Отгоняю вздорную мысль и чересчур произвольные сравнения.
Леонид Коршунов, мой тезка, ровесник и, очевидно, во многом единомышленник, — прошлой зимой еще грузчик, теперь председатель лопарского погоста, — сидит перед костром у входа в свою вежу, жарит на сковородке треску. Подле, в дымной тени, примостились четыре лопаря, играют в домино.

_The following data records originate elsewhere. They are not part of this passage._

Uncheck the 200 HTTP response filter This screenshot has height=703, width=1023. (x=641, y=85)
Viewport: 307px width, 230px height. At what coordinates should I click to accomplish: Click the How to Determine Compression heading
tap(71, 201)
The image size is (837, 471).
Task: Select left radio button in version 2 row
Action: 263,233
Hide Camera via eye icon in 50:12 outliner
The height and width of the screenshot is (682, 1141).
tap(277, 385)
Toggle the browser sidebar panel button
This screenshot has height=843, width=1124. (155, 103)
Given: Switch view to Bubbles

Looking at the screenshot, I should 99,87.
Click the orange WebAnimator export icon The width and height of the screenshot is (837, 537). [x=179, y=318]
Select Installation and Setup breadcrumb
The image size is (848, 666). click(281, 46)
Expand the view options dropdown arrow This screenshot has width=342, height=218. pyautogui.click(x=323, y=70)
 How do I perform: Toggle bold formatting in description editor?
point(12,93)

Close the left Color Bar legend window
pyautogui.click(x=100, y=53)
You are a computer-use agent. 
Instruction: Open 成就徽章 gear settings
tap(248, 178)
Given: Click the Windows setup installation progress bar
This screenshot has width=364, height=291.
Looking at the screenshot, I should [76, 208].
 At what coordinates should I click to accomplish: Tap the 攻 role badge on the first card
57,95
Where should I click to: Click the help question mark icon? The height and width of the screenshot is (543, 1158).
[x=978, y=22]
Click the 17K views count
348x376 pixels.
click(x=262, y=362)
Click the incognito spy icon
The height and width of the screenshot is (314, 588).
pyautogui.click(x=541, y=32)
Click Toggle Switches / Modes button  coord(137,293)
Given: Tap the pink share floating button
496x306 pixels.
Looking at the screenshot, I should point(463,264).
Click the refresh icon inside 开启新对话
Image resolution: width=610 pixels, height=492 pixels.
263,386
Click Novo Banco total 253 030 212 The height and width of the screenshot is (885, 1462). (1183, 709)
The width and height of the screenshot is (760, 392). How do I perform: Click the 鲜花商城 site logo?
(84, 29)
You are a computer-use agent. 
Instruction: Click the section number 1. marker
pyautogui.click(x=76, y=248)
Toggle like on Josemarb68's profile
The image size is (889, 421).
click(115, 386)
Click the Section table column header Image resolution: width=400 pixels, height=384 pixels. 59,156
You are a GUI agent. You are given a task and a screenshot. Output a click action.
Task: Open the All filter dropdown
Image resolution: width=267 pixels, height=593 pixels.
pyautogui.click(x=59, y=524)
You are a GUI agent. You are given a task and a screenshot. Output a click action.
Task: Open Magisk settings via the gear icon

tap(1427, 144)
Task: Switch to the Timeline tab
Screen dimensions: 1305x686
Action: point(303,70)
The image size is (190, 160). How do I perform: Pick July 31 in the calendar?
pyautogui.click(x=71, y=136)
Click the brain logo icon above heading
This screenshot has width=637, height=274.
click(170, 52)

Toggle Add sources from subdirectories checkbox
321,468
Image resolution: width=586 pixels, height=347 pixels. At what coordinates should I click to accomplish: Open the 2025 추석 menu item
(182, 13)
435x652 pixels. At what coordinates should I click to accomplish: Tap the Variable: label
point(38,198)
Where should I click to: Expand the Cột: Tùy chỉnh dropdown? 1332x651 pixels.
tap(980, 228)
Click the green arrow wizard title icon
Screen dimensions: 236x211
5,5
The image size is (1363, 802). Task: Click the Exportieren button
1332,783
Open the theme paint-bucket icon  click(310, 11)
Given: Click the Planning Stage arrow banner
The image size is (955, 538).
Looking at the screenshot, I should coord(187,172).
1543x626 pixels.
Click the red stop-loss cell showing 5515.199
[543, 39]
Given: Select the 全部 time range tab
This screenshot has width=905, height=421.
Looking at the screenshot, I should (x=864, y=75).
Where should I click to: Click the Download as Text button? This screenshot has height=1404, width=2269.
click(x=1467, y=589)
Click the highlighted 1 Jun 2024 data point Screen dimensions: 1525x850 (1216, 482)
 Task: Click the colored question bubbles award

Этнографический пейзаж и жанр…
Позади и с боков — голые каменистые горы. Впереди — горный берег реки, километром ниже впадающей в океан, семью километрами выше — гремящей териберским падуном, где весной рыбаки ловят семгу. Мы — в закрытой от ветра зеленой лощине. Пять насквозь прокопченных, цыганского вида палаток — это летние вежи. Три шалаша, обложенные дерном по сучьям, — это тоже вежи, но зимние, иначе — куваксы. Высокие, узкие, крепко и грубо сбитые сани — нарты. Их полозья изодраны: месяц назад на них ехали через тундру и, что самое трудное, переваливали через гранитные, почти уж бесснежные летние горы.
Все это вместе — вежи, куваксы, нарты — часть кочующего погоста. Погост — лопарская деревня.
Лохматые черные псы (опять же цыганского вида) бессменно ходят на карауле. Вот сию минуту один из них подошел ко мне и равнодушно куснул слегка за икру. Мне не больно, я вопросительно смотрю на Коршунова: всегда ли так безобидно кусаются их собаки?
А пес уже направился к игрокам и, неловко ласкаясь, свалил на землю все костяшки домино. Какой шум тогда поднялся! Игроки переполошились, как дети. Вскочили, поскидывали зачем-то шапки наземь, все враз заорали и принялись тузить собак.
Мы с предсельсовета хохотали над происшествием, забыв про свою треску: тонкие ее ломтики дымились на раскаленной сковороде, закручиваясь, как береста.